As the pipeline runs, each thread connects to the origin system, creates a batch of data, and passes the batch to an available pipeline runner. A pipeline runner is a sourceless pipeline instance - an instance of the pipeline that includes all of the processors, executors, and destinations in the pipeline and handles all pipeline processing after the origin.

Each pipeline runner processes one batch at a time, just like a pipeline that runs on a single thread. When the flow of data slows, the pipeline runners wait idly until they are needed, generating an empty batch at regular intervals. You can configure the Runner Idle Time pipeline property to specify the interval or to opt out of empty batch generation.

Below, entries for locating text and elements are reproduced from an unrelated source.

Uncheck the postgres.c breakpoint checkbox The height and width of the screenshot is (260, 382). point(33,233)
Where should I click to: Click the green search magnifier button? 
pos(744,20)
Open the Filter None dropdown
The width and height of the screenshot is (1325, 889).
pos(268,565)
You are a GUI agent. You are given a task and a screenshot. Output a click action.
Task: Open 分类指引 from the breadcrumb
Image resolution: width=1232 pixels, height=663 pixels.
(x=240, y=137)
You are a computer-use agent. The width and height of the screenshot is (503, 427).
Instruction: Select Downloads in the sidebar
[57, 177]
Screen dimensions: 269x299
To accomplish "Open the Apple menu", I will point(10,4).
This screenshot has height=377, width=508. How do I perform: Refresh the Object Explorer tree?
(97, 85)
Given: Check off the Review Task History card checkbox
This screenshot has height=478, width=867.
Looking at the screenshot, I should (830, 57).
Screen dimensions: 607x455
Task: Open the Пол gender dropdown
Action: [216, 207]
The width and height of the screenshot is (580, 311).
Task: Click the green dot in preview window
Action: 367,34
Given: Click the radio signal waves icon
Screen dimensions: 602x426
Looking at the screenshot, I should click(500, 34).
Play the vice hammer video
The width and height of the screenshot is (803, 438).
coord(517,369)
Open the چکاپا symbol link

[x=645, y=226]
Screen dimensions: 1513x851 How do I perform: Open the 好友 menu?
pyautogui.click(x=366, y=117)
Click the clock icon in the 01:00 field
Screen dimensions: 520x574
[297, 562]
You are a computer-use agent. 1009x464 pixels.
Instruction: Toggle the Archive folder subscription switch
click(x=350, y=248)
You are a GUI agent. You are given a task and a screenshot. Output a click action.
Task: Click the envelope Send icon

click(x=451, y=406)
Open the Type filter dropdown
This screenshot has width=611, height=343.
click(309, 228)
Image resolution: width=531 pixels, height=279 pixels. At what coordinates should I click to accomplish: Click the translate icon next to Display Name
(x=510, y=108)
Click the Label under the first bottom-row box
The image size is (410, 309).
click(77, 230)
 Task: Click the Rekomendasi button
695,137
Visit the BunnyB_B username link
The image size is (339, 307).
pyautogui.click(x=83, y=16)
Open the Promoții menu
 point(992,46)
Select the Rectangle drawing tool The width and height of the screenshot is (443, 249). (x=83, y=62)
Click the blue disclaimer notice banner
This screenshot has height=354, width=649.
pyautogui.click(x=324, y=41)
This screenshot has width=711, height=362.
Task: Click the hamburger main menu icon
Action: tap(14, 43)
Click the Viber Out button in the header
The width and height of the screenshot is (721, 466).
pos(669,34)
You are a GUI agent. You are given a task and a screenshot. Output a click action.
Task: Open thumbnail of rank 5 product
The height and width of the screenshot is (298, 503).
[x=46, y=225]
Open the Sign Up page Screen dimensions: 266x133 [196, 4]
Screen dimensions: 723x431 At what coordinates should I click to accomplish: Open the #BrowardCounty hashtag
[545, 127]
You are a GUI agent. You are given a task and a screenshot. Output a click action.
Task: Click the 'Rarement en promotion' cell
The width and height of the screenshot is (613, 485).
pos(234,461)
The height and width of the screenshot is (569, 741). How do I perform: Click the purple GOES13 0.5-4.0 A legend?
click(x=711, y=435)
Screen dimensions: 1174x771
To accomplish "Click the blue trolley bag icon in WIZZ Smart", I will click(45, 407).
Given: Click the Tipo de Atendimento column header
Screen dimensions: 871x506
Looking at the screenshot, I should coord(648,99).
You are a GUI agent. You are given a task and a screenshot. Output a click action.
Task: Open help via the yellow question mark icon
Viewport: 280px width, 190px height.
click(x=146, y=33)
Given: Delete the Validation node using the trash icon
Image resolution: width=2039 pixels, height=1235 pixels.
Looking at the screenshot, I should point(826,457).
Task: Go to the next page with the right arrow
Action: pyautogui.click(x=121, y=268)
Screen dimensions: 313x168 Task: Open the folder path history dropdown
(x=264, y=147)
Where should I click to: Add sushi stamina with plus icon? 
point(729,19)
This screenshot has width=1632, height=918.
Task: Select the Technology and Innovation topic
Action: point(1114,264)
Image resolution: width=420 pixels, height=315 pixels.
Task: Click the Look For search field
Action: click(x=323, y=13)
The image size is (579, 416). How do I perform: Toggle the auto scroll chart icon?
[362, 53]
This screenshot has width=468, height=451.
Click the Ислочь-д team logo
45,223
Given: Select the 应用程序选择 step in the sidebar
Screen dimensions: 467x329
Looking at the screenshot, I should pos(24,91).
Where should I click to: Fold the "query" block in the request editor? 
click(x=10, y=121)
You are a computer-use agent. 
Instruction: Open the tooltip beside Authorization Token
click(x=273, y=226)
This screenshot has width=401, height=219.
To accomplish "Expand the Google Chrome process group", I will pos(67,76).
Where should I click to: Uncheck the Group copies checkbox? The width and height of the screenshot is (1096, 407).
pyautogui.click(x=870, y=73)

Multithreaded pipelines preserve the order of records within each batch, just like a single-threaded pipeline. But since batches are processed by different pipeline runners, the order that batches are written to destinations is not ensured.

The order of batch processing depends on many factors. For more information, see Processing Queue.

For more information about multithreaded pipelines, see Multithreaded Pipeline Overview.

Example

Say you are reading from ten tables. You set the Number of Threads property to 5 and the Maximum Pool Size property to 6. When you start the pipeline, the origin retrieves the list of tables. The origin then creates five threads to read from the first five tables, and by default Data Collector creates a matching number of pipeline runners. Upon receiving data, a thread passes a batch to each of the pipeline runners for processing.

At any given moment, the five pipeline runners can each process a batch, so this multithreaded pipeline processes up to five batches at a time. When incoming data slows, the pipeline runners sit idle, available for use as soon as the data flow increases.